A Paris climate treaty approach

More than 30 world leaders, heads of international organizations and government officials took part in the Paris summit that most attended by videoconference, due to the pandemic. They aimed to stoke ambitions such as those detailed in a sweeping plan unveiled by the United Nations a year ago to avert what scientists fear is shaping up to be Earth’s sixth mass extinction.

The U.N. Convention on Biological Diversity’s proposed global wildlife treaty is an ambitious plan on the scale of the 2015 Paris Agreement on climate change. It seeks to preserve the world’s imperiled plant and animal species through a “theory of change” approach — setting long-term goals and working backwards to identify what must be done.

"We need a Paris-style agreement to go with it. Ambitious, global and game changing. The stakes could not be higher and the imperative to act could not be more compelling," European Commission President Ursula von der Leyen of Germany said. "And if we don't urgently act to protect our nature, we may already be at the beginning of an era of pandemics. But we can do something about it. It needs concerted global action and local sustainable development."

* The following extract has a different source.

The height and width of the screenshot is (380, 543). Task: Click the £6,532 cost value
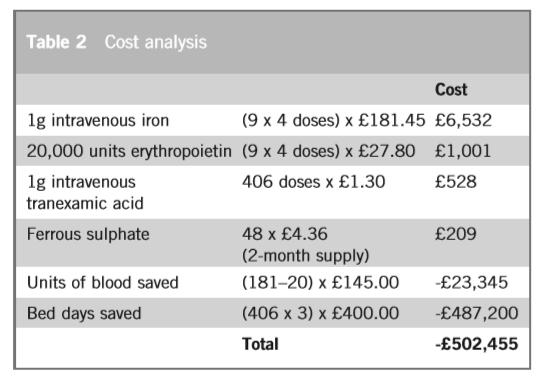click(x=463, y=121)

The wildlife treaty would serve as the world’s framework to attempt to halt the human actions that scientists, in a 2019 U.N. report on biodiversity, said are threatening 1 million of the world’s 8 million plant and animal species with extinction by causing Earth’s natural life support systems to reach a crucial breaking point.

Among the other leaders attending were British Prime Minister Boris Johnson, Canadian Prime Minister Justin Trudeau, Chinese Vice Premier Han Zheng and German Chancellor Angela Merkel. Britain's Prince Charles appealed to multinational business leaders to help invest US$10 billion by 2022 in protecting the planet's "natural capital" as part of what he termed a “Terra Carta," or Earth Charter.

On the summit's sidelines, proponents of Africa’s Great Green Wall project sought more funding to stop the Sahara Desert's expansion to the south by planting 7,000 kilometers of trees from Senegal to Djibouti. U.S. President-elect Joe Biden, who did not attend, has also pledged to make climate and biodiversity top priorities and to protect 30% of U.S. lands and waters from development by 2030.